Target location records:

+---+

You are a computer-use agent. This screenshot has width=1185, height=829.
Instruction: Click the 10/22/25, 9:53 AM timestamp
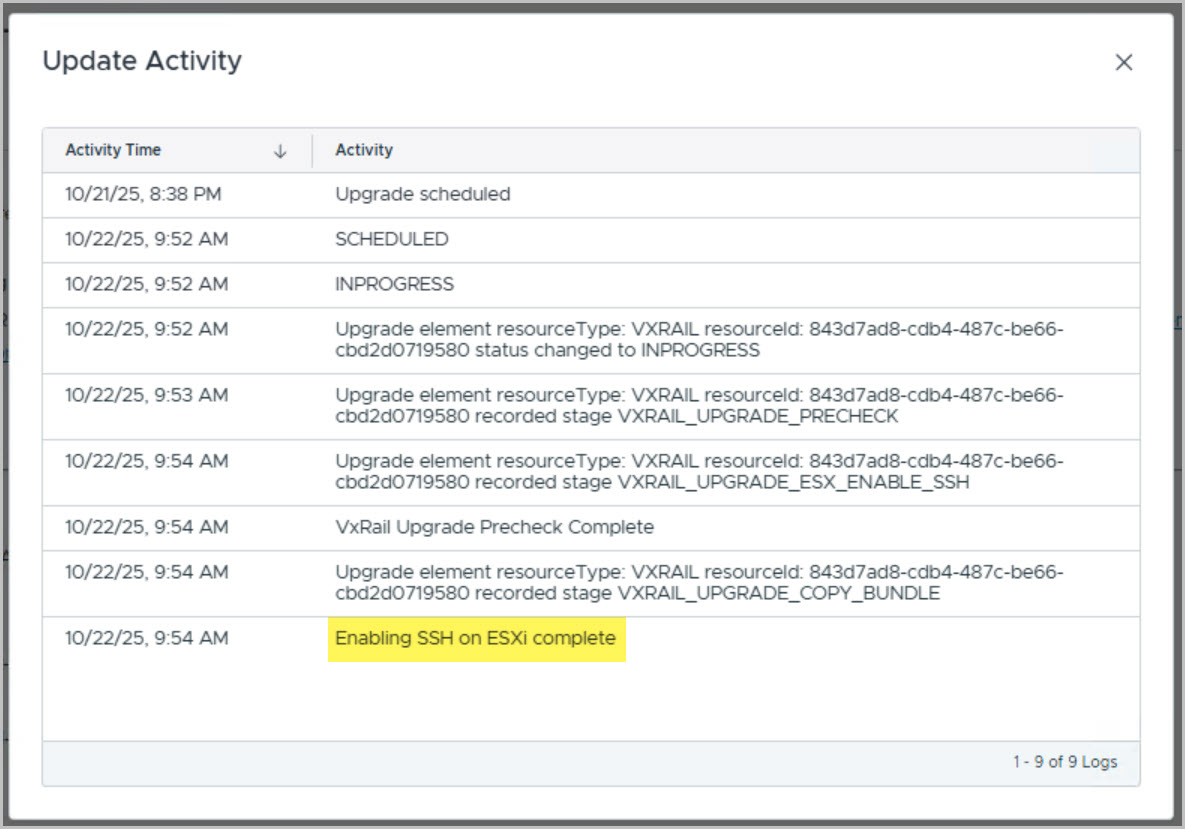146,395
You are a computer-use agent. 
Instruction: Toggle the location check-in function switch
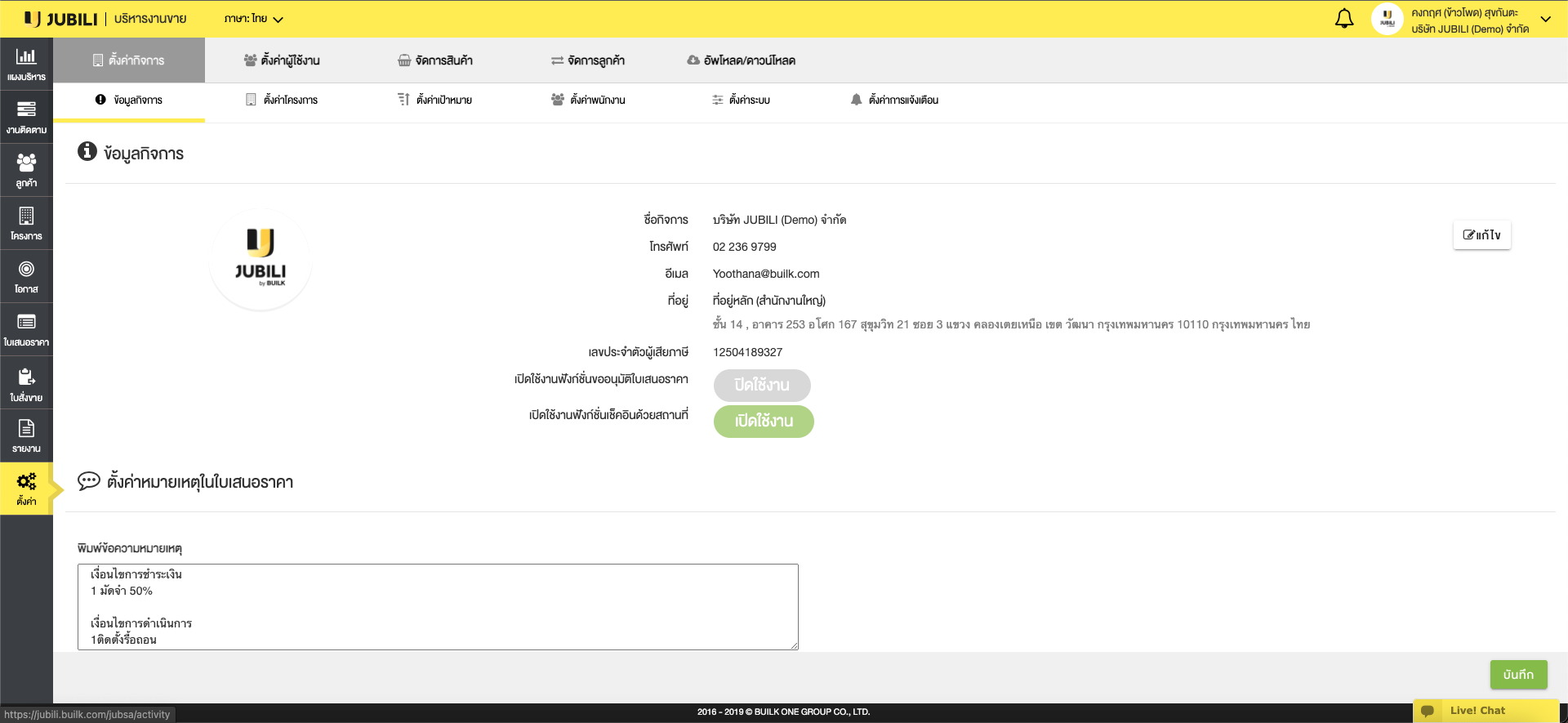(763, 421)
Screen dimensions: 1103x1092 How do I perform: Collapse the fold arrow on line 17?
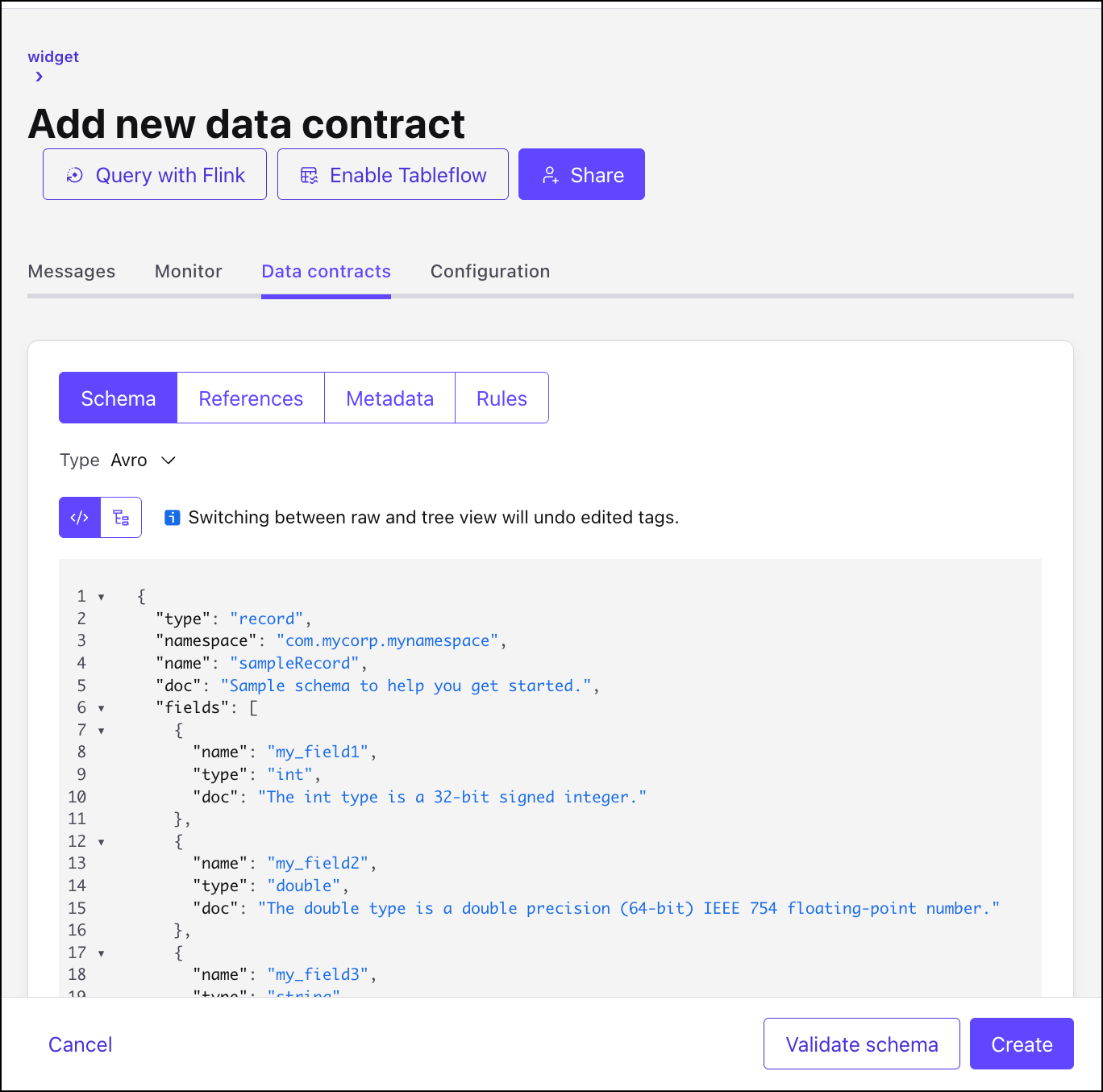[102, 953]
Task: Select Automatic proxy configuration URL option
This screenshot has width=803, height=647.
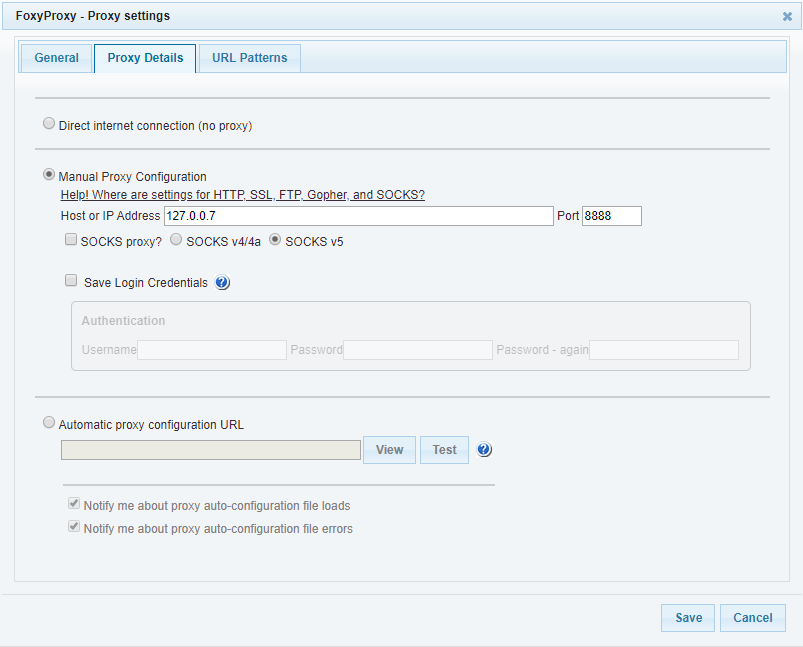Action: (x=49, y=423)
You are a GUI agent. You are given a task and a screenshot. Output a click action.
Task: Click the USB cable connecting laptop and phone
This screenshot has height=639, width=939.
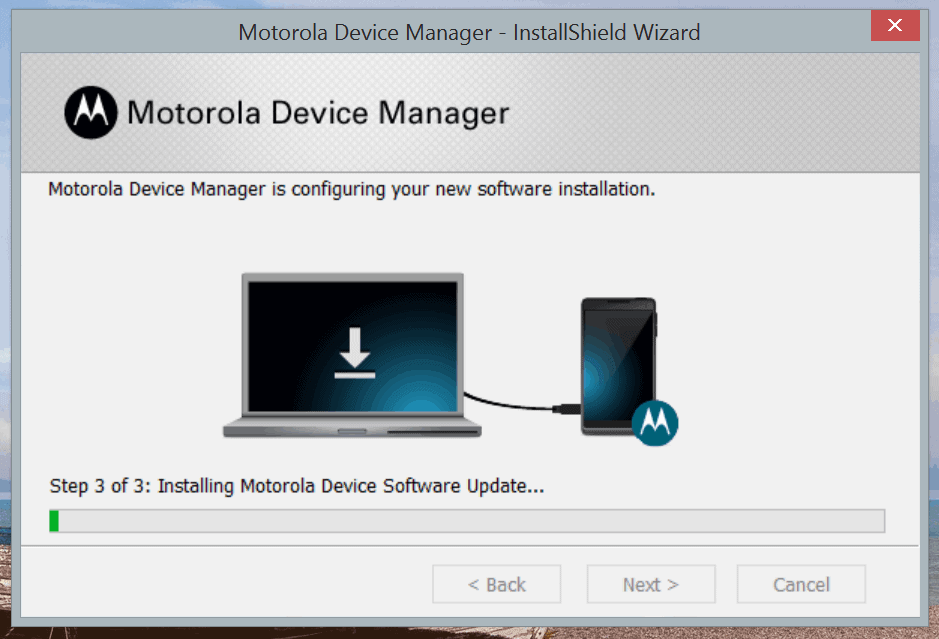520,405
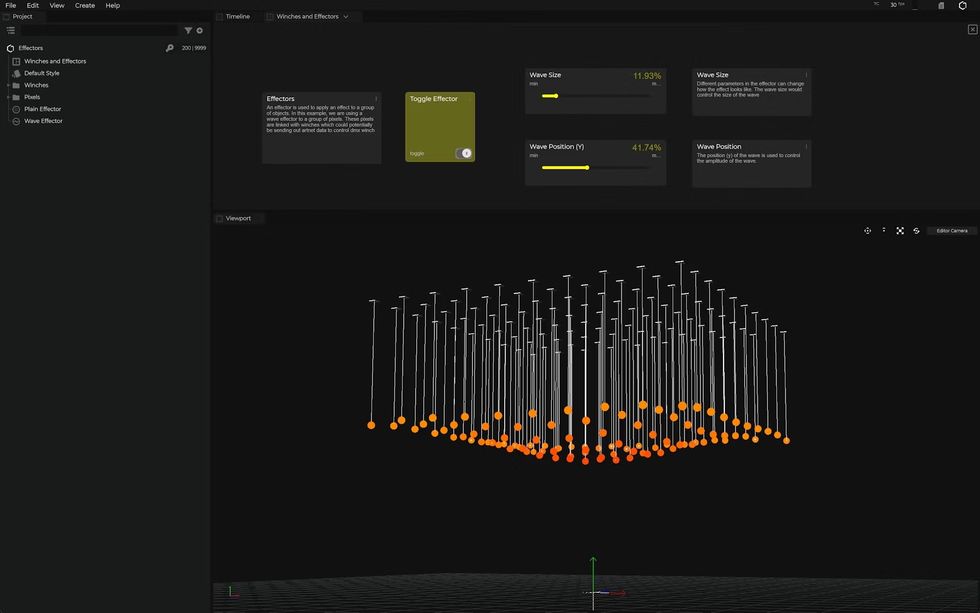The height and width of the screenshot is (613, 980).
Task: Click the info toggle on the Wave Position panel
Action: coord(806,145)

+---+

*EXERCISE DETAILS*.
Pull every line of the material above out word for word, leaving the pictures out.

*ANSWER TO THIS TASK*.
You are a computer-use agent. This screenshot has width=1185, height=829.
Instruction: Click the 10/22/25, 9:53 AM timestamp
146,395
You are a computer-use agent. 
Instruction: Toggle the location check-in function switch
(763, 421)
Screen dimensions: 1103x1092 How do I perform: Collapse the fold arrow on line 17?
[102, 953]
Task: Select Automatic proxy configuration URL option
This screenshot has width=803, height=647.
Action: (x=49, y=423)
You are a GUI agent. You are given a task and a screenshot. Output a click action.
Task: Click the USB cable connecting laptop and phone
This screenshot has height=639, width=939.
520,405
The height and width of the screenshot is (613, 980).
Task: Click the info toggle on the Wave Position panel
Action: coord(806,145)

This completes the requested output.